WHAT THE EXERCISE ASKS
Convert the lines below into a JSON array of strings, one string per line, with blank lines omitted.

*** MATERIAL FOR THE TASK ***

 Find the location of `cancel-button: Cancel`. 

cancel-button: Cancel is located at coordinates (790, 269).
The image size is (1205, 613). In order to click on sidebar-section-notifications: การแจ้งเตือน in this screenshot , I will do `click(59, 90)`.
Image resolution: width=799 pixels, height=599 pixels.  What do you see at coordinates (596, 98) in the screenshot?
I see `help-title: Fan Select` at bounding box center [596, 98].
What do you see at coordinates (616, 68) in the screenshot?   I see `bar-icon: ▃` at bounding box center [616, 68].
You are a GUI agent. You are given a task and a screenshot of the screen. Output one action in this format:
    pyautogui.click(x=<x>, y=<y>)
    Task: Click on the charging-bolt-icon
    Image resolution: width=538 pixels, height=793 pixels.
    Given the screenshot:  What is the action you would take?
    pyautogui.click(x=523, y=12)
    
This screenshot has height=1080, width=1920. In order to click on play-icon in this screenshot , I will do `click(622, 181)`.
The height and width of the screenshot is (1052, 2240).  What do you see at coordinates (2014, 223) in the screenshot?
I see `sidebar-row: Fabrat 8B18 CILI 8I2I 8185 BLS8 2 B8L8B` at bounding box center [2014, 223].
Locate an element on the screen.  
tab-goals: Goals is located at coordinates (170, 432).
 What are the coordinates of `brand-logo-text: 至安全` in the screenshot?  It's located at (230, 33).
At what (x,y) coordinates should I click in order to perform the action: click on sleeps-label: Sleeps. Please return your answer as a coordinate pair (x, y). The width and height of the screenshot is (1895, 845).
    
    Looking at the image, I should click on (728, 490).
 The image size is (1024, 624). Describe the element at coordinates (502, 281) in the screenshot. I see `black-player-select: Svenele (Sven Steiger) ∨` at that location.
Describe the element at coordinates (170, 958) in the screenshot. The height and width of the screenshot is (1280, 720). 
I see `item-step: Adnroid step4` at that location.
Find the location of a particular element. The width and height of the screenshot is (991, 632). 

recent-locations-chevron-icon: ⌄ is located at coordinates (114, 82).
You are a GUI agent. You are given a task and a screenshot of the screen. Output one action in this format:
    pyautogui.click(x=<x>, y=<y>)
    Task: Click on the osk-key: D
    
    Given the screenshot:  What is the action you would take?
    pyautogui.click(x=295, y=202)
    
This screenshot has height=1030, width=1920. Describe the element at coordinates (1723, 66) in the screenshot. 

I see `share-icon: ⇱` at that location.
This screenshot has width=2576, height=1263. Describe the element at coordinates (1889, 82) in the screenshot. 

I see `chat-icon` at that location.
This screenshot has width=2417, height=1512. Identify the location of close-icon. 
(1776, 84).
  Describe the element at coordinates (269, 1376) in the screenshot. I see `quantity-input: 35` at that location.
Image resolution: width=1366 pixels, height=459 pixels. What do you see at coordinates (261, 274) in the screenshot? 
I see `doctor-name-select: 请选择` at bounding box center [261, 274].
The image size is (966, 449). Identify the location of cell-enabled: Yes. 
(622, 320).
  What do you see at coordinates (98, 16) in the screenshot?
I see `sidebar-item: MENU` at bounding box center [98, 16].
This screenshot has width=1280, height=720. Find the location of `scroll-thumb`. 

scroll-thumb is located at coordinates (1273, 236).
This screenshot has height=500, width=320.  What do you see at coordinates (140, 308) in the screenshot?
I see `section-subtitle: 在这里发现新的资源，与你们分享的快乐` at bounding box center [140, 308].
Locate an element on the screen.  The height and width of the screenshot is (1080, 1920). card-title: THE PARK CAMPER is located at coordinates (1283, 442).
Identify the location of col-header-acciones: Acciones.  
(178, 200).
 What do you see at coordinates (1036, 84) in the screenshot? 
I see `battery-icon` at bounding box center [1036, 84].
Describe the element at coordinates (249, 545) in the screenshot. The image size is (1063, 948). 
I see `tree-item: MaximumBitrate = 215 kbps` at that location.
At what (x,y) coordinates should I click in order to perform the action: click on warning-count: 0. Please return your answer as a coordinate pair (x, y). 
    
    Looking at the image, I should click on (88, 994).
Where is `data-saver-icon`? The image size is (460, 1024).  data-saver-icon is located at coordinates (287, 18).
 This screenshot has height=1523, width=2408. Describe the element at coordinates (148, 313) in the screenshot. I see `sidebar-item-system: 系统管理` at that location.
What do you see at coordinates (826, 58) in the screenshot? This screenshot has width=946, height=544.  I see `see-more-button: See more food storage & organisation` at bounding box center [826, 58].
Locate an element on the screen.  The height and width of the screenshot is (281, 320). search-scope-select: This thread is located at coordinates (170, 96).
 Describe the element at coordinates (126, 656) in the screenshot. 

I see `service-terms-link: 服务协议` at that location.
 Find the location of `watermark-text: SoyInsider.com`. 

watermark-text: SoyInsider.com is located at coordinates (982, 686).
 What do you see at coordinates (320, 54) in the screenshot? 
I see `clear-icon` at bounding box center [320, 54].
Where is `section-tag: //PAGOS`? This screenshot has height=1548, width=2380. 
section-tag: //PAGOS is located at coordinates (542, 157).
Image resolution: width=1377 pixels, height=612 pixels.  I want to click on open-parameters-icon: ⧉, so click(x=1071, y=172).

***

EXERCISE RESULT
[
  " Find the location of `cancel-button: Cancel`. ",
  "cancel-button: Cancel is located at coordinates (790, 269).",
  "The image size is (1205, 613). In order to click on sidebar-section-notifications: การแจ้งเตือน in this screenshot , I will do `click(59, 90)`.",
  "Image resolution: width=799 pixels, height=599 pixels.  What do you see at coordinates (596, 98) in the screenshot?",
  "I see `help-title: Fan Select` at bounding box center [596, 98].",
  "What do you see at coordinates (616, 68) in the screenshot?   I see `bar-icon: ▃` at bounding box center [616, 68].",
  "You are a GUI agent. You are given a task and a screenshot of the screen. Output one action in this format:",
  "    pyautogui.click(x=<x>, y=<y>)",
  "    Task: Click on the charging-bolt-icon",
  "    Image resolution: width=538 pixels, height=793 pixels.",
  "    Given the screenshot:  What is the action you would take?",
  "    pyautogui.click(x=523, y=12)",
  "This screenshot has height=1080, width=1920. In order to click on play-icon in this screenshot , I will do `click(622, 181)`.",
  "The height and width of the screenshot is (1052, 2240).  What do you see at coordinates (2014, 223) in the screenshot?",
  "I see `sidebar-row: Fabrat 8B18 CILI 8I2I 8185 BLS8 2 B8L8B` at bounding box center [2014, 223].",
  "Locate an element on the screen.  ",
  "tab-goals: Goals is located at coordinates (170, 432).",
  " What are the coordinates of `brand-logo-text: 至安全` in the screenshot?  It's located at (230, 33).",
  "At what (x,y) coordinates should I click in order to perform the action: click on sleeps-label: Sleeps. Please return your answer as a coordinate pair (x, y). The width and height of the screenshot is (1895, 845).",
  "    Looking at the image, I should click on (728, 490).",
  " The image size is (1024, 624). Describe the element at coordinates (502, 281) in the screenshot. I see `black-player-select: Svenele (Sven Steiger) ∨` at that location.",
  "Describe the element at coordinates (170, 958) in the screenshot. The height and width of the screenshot is (1280, 720). ",
  "I see `item-step: Adnroid step4` at that location.",
  "Find the location of a particular element. The width and height of the screenshot is (991, 632). ",
  "recent-locations-chevron-icon: ⌄ is located at coordinates (114, 82).",
  "You are a GUI agent. You are given a task and a screenshot of the screen. Output one action in this format:",
  "    pyautogui.click(x=<x>, y=<y>)",
  "    Task: Click on the osk-key: D",
  "    Given the screenshot:  What is the action you would take?",
  "    pyautogui.click(x=295, y=202)",
  "This screenshot has height=1030, width=1920. Describe the element at coordinates (1723, 66) in the screenshot. ",
  "I see `share-icon: ⇱` at that location.",
  "This screenshot has width=2576, height=1263. Describe the element at coordinates (1889, 82) in the screenshot. ",
  "I see `chat-icon` at that location.",
  "This screenshot has width=2417, height=1512. Identify the location of close-icon. ",
  "(1776, 84).",
  "  Describe the element at coordinates (269, 1376) in the screenshot. I see `quantity-input: 35` at that location.",
  "Image resolution: width=1366 pixels, height=459 pixels. What do you see at coordinates (261, 274) in the screenshot? ",
  "I see `doctor-name-select: 请选择` at bounding box center [261, 274].",
  "The image size is (966, 449). Identify the location of cell-enabled: Yes. ",
  "(622, 320).",
  "  What do you see at coordinates (98, 16) in the screenshot?",
  "I see `sidebar-item: MENU` at bounding box center [98, 16].",
  "This screenshot has width=1280, height=720. Find the location of `scroll-thumb`. ",
  "scroll-thumb is located at coordinates (1273, 236).",
  "This screenshot has height=500, width=320.  What do you see at coordinates (140, 308) in the screenshot?",
  "I see `section-subtitle: 在这里发现新的资源，与你们分享的快乐` at bounding box center [140, 308].",
  "Locate an element on the screen.  The height and width of the screenshot is (1080, 1920). card-title: THE PARK CAMPER is located at coordinates (1283, 442).",
  "Identify the location of col-header-acciones: Acciones.  ",
  "(178, 200).",
  " What do you see at coordinates (1036, 84) in the screenshot? ",
  "I see `battery-icon` at bounding box center [1036, 84].",
  "Describe the element at coordinates (249, 545) in the screenshot. The image size is (1063, 948). ",
  "I see `tree-item: MaximumBitrate = 215 kbps` at that location.",
  "At what (x,y) coordinates should I click in order to perform the action: click on warning-count: 0. Please return your answer as a coordinate pair (x, y). ",
  "    Looking at the image, I should click on (88, 994).",
  "Where is `data-saver-icon`? The image size is (460, 1024).  data-saver-icon is located at coordinates (287, 18).",
  " This screenshot has height=1523, width=2408. Describe the element at coordinates (148, 313) in the screenshot. I see `sidebar-item-system: 系统管理` at that location.",
  "What do you see at coordinates (826, 58) in the screenshot? This screenshot has width=946, height=544.  I see `see-more-button: See more food storage & organisation` at bounding box center [826, 58].",
  "Locate an element on the screen.  The height and width of the screenshot is (281, 320). search-scope-select: This thread is located at coordinates (170, 96).",
  " Describe the element at coordinates (126, 656) in the screenshot. ",
  "I see `service-terms-link: 服务协议` at that location.",
  " Find the location of `watermark-text: SoyInsider.com`. ",
  "watermark-text: SoyInsider.com is located at coordinates (982, 686).",
  " What do you see at coordinates (320, 54) in the screenshot? ",
  "I see `clear-icon` at bounding box center [320, 54].",
  "Where is `section-tag: //PAGOS`? This screenshot has height=1548, width=2380. ",
  "section-tag: //PAGOS is located at coordinates (542, 157).",
  "Image resolution: width=1377 pixels, height=612 pixels.  I want to click on open-parameters-icon: ⧉, so click(x=1071, y=172)."
]